“What’d I miss?” – Week of June 1st

As usual there were a lot of things happening this week in healthcare, and not all of it was technology related. Here’s a quick look at some of the stuff I browsed this week.

“Up” was #1 at the box office last weekend. No big surprise there. My family and I will most likely be sitting in a theater watching it this weekend.

Computex started this week. If you want to know what the movers and shakers in the gadget industry are doing, this is the place to be. This is wickedly cool stuff!

9 to 5 Mac reports that “Apple to start re-charging for re-downloading apps directly on the iPhone“. – That’s a real bummer, if it turns out to be true. I like being able to immediately re-download something if I happen to accidentally delete it. Hey, it happens.

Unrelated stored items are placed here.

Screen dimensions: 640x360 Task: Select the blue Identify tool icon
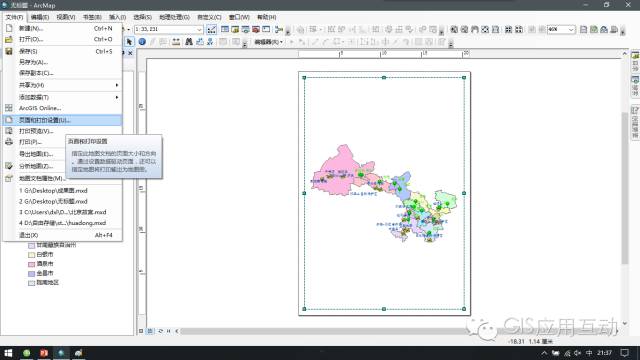pyautogui.click(x=142, y=42)
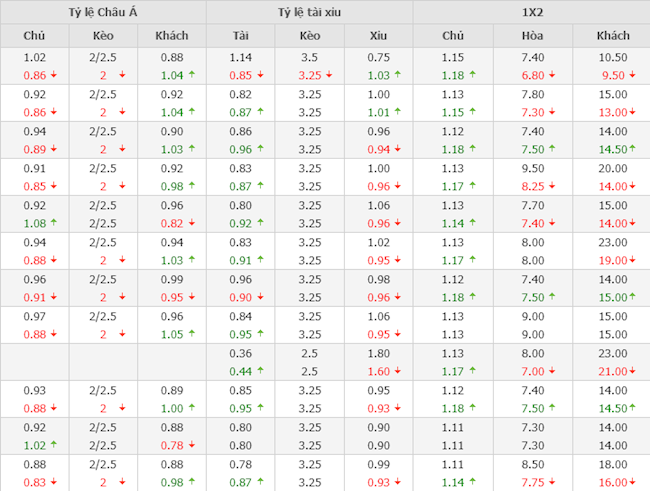Select the Tỷ lệ tài xỉu header
The height and width of the screenshot is (492, 650).
tap(309, 12)
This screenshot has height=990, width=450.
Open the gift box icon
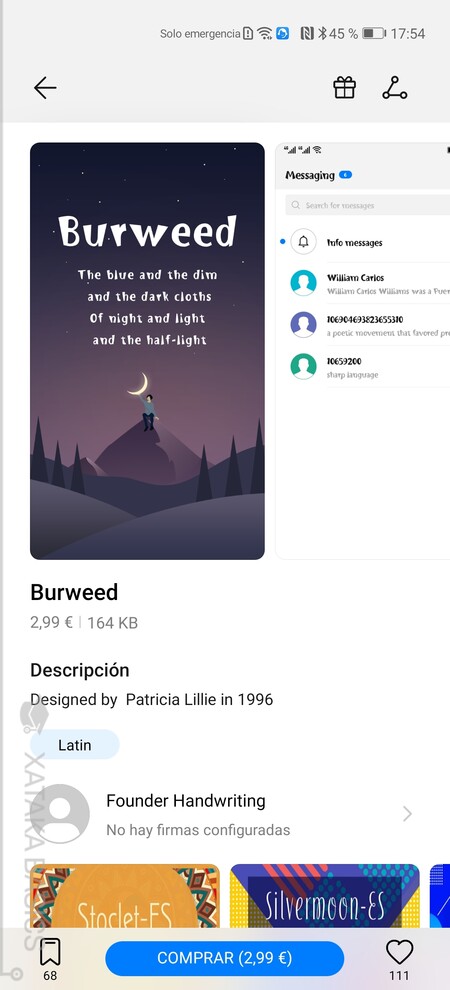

Engadget.com: “If NC State’s athletic branches had even half the aptitude as its medical researchers, maybe then those blue boys down the road wouldn’t have so much right to bang us up. Personal beefs aside, we’re simultaneously stoked and amazed by a new machine crafted down in Raleigh, one that enables scientists to keep a heart pumping even after it has been removed from the body, but for research purposes only. Andrew Richards, a bright young mechanical engineering student, designed the so-called dynamic heart system, which “pumps fluid through a pig heart so that it functions in a very realistic way.” Obviously, such a device has a multitude of benefits, including time / money savings compared to alternative approaches, the ability to record the inner workings of a pumping heart and scoring the creator some serious street cred in the industry. Mind-blowing video is just after the break.” – Take a look at the video if you get the opportunity. You’ll be amazed and “grossed-out” all at the same time.

The Annals of Pharmacotherapy (Vol. 43, No. 6, pp. 1064-1083): “Increasing the prophylactic doses of LMWH may be appropriate in morbidly obese patients (body mass index  40 kg/m2). The use of total body weight is appropriate for therapeutic doses of LMWH in obese patients. Laboratory monitoring of the anticoagulation effect of LMWHs is generally not necessary, but should be considered in patients with morbid obesity (weight >190 kg), those with severe renal impairment, and those with moderate renal impairment with prolonged (>10 days) LMWH use. When anti-Xa activity is monitored, it should be determined using a chromogenic method and a calibration curve based on the LMWH used.” – This would be a significant development if it turns out that LMWH requires adjustment for morbidly obese patients. The present standard of care is to give this patient population the same prophylactic dose as non-obese patients. Unfortunately, the article is only a review of the currently available literature and contains no new research data.

McKnights: “There was no battle cry. No calls to storm the halls of Congress. Instead the message at the American Health Care Association’s two-day Congressional Briefing was subtle: You can ask lawmakers for long-term care reform, but save your energy for other issues.” – This is a real shame as long-term care (LTC) is one area of healthcare that could use a little reform. I had the opportunity to work as a LTC “consultant” a couple of years back. The pharmacy that I worked for was state of the art and very efficient. As far as the nursing homes went (i.e. LTC facilities), let’s just say they could have used a little help.

RHStrategic.com: “Notes from the Slammer” – This post contains some great video of Talyst pharmacy automation in action, specifically their InSite Remote Dispensing System. It’s impressive hardware. I’ve posted on it before.